Langkah ini diambil sebagai wujud tanggung jawab pemerintah daerah agar program strategis nasional tersebut dapat berjalan beriringan dengan upaya pelestarian lingkungan hidup. Hal ini menjadi sangat krusial seiring dengan terus bertambahnya jumlah dapur SPPG yang berdiri di wilayah Karawang.
“Kami ingin memastikan bahwa program ini memberikan manfaat maksimal tanpa merusak lingkungan sekitar. Oleh karena itu, pengelolaan limbah dan sampah harus dilakukan dengan cara yang benar dan bertanggung jawab,” tegasya, Senin (4/5/2026)

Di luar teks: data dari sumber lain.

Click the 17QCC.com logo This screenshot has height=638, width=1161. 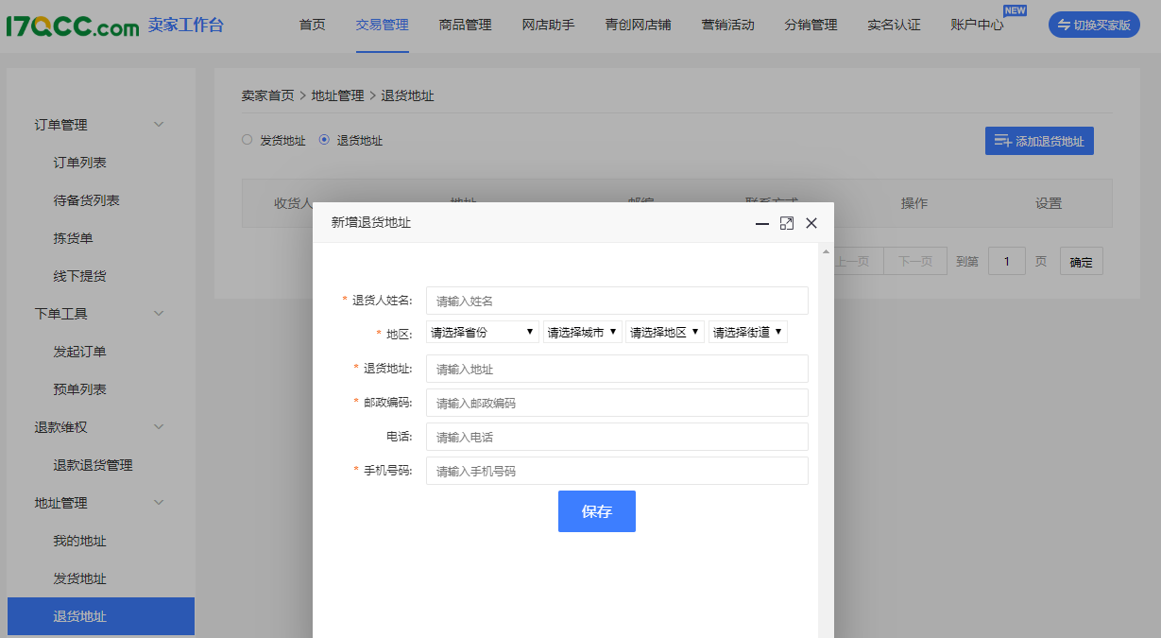pyautogui.click(x=73, y=26)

Berdasarkan hasil pemantauan di lapangan, secara fisik sebagian besar dapur SPPG sebenarnya telah dilengkapi dengan unit IPAL. Namun demikian, dalam praktiknya, cara pengoperasiannya dinilai belum optimal dan belum sepenuhnya sesuai dengan spesifikasi teknis yang ditetapkan.
“Fasilitasnya sudah tersedia, tapi kalau cara pakainya tidak sesuai standar, maka fungsinya tidak akan maksimal dan justru berpotensi mencemari. Oleh karena itu, kami minta agar segera dilakukan penyesuaian dan perbaikan sistem kerjanya,” tandasnya.
Dengan adanya instruksi tegas ini, diharapkan seluruh pengelola dapat segera merespons dan mematuhi aturan, sehingga operasional dapur SPPG benar-benar higienis, aman, dan ramah lingkungan.